Allocation of astrocytes to restricted regions depending on their point of origin seems to be a general phenomenon throughout the CNS.

To test whether this distribution could be altered, the authors looked at mouse embryos lacking oligodendrocyte transcription factor 2 (Olig2 null embryos), in which the pMN (neuroepithelial progenitor) domain (which usually produces large numbers of oligodendrocyte precursors and few astrocytes) is transformed into a p2-like domain that instead produces astrocytes. Although the oligodendrocyte precursors that are usually produced by the pMN domain migrate widely in all directions, the astrocytes that were generated by this region in Olig2 null embryos remained restricted to a radial distribution, suggesting that this radial distribution is an intrinsic property of astrocytes.

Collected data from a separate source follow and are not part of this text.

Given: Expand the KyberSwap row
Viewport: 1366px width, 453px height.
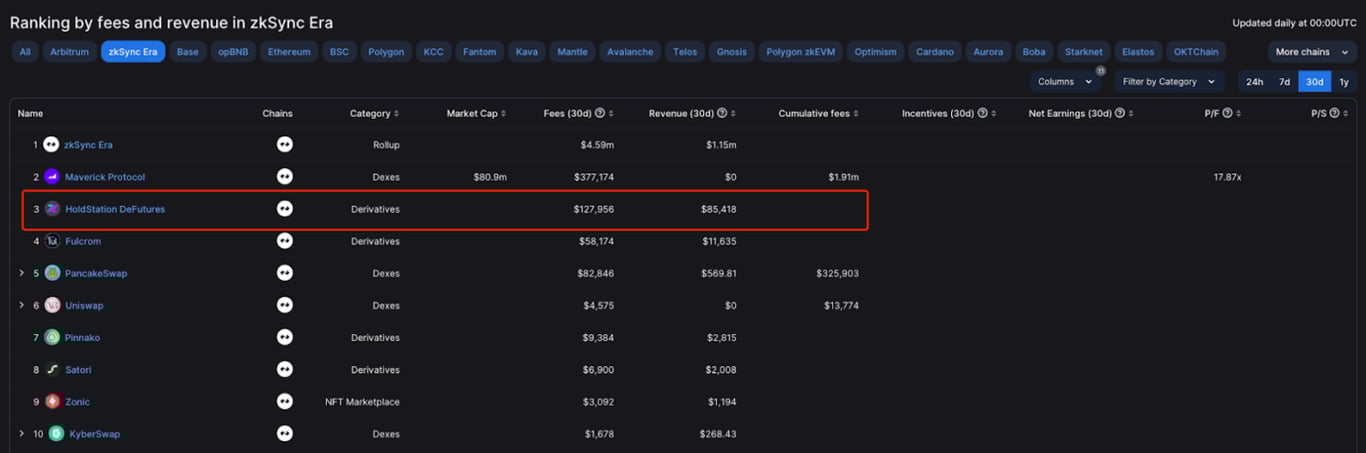Looking at the screenshot, I should pyautogui.click(x=21, y=434).
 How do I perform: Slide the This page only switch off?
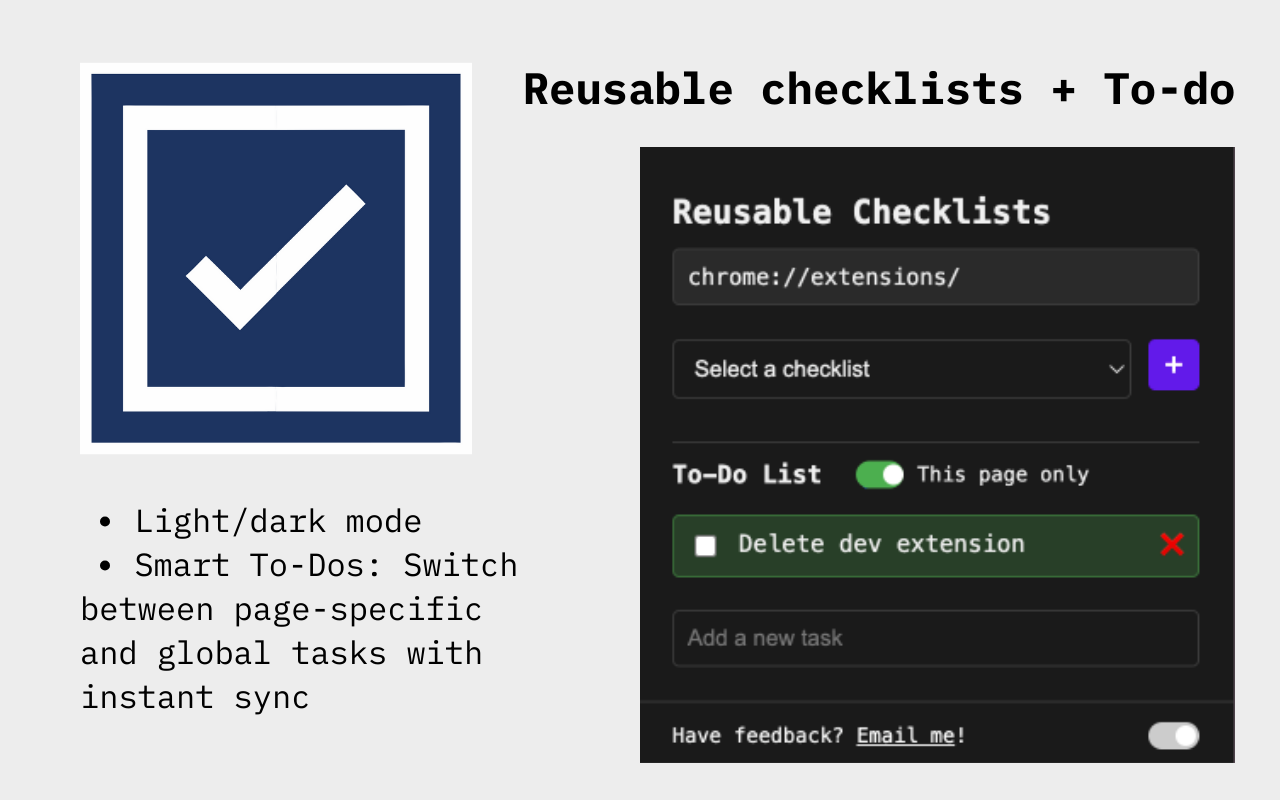pyautogui.click(x=880, y=475)
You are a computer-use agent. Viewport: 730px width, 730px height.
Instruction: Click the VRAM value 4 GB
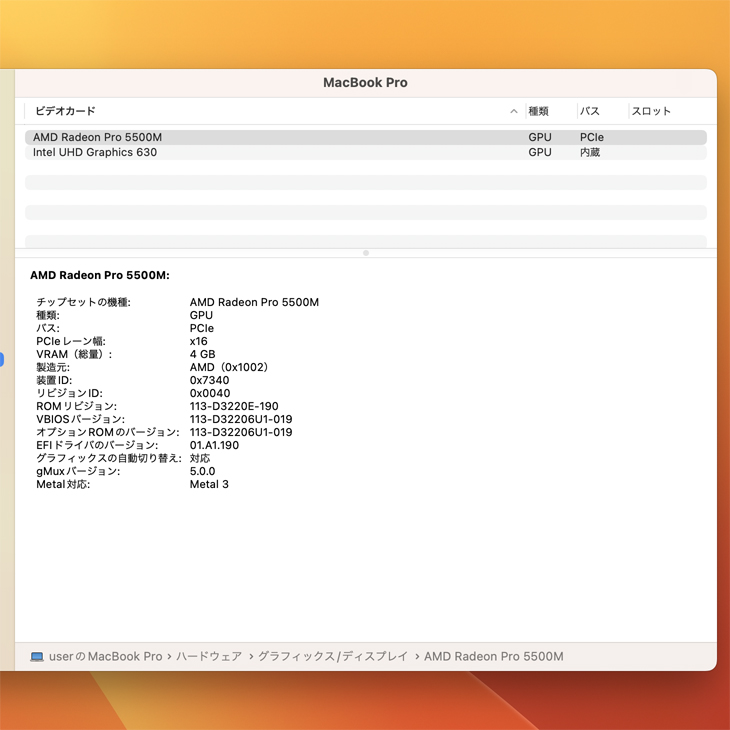(x=202, y=355)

When the authors looked at labelled astrocytes in older mice, they found that the strict regional segregation was maintained; there was no evidence for tangential migration of astrocytes during later stages of development or in adult mice. Even acute injury of the dorsal spinal cord and subsequent gliosis did not induce astrocytes from the neighbouring ventral cord to relocate into the injured dorsal domain. To investigate whether astrocytes fail to migrate into neighbouring domains because those domains already contain a full complement of astrocytes, the authors generated transgenic mice in which astrocytes in the dorsal spinal cord were markedly reduced. Astrocytes from the ventral cord did not migrate into the astrocyte-depleted area. When astrocytes were depleted from around motor neurons, these neurons had fewer excitatory inputs from proprioceptive axons and more inhibitory inputs than expected. This indicates that astrocytes from the correct domain of the ventricular zone are needed to support appropriate synaptogenesis and/or synaptic maintenance in local neuronal populations of the spinal cord.

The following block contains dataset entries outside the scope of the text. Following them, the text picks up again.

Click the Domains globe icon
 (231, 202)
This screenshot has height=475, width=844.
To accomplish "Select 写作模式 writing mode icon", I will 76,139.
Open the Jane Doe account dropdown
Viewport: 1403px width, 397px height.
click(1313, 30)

Labelling of forebrain precursor cells in dorsal, intermediate or ventral ventricular zones showed that astrocytes in the forebrain also migrated radially to take up a dorsoventrally restricted distribution. The authors then used adenovirus-cre infection of foci of radial glia in 1-day-old mice to investigate more-restricted spatial domains and found that labelled astrocytes always followed the trajectories of the processes of the radial glia from which they originated.

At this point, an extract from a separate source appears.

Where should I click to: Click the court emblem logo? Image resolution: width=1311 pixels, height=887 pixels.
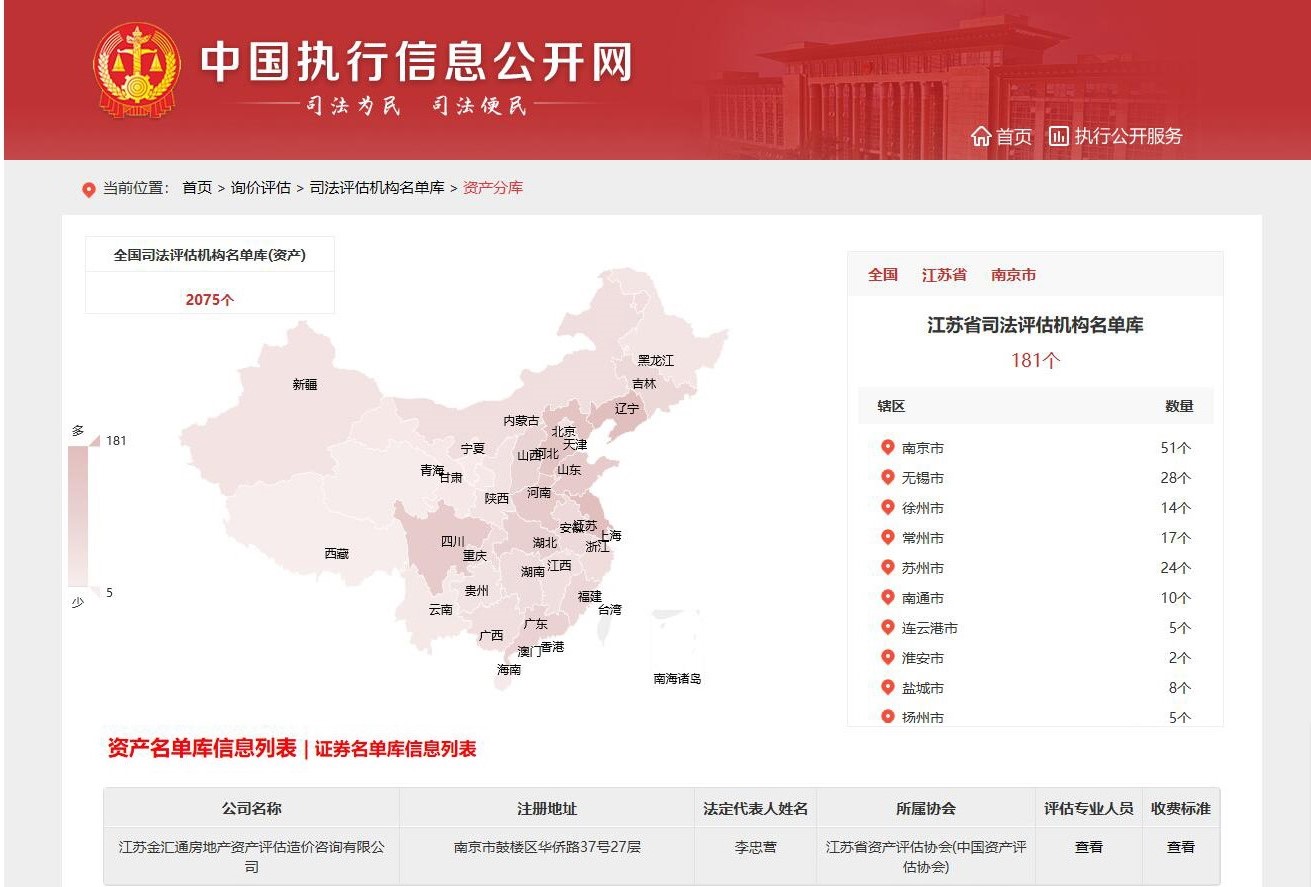137,68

These results shed new light on the development of spatially restricted populations of astrocytes and also on their importance for the development and function of the brain and spinal cord. Allocation of astrocytes to restricted regions depending on their point of origin seems to be a general phenomenon throughout the CNS. Without an appropriate population of astrocytes, the profile of synapses on motor neurons is altered, and astrocytes from neighbouring domains are apparently unable to migrate into a depleted or injured area.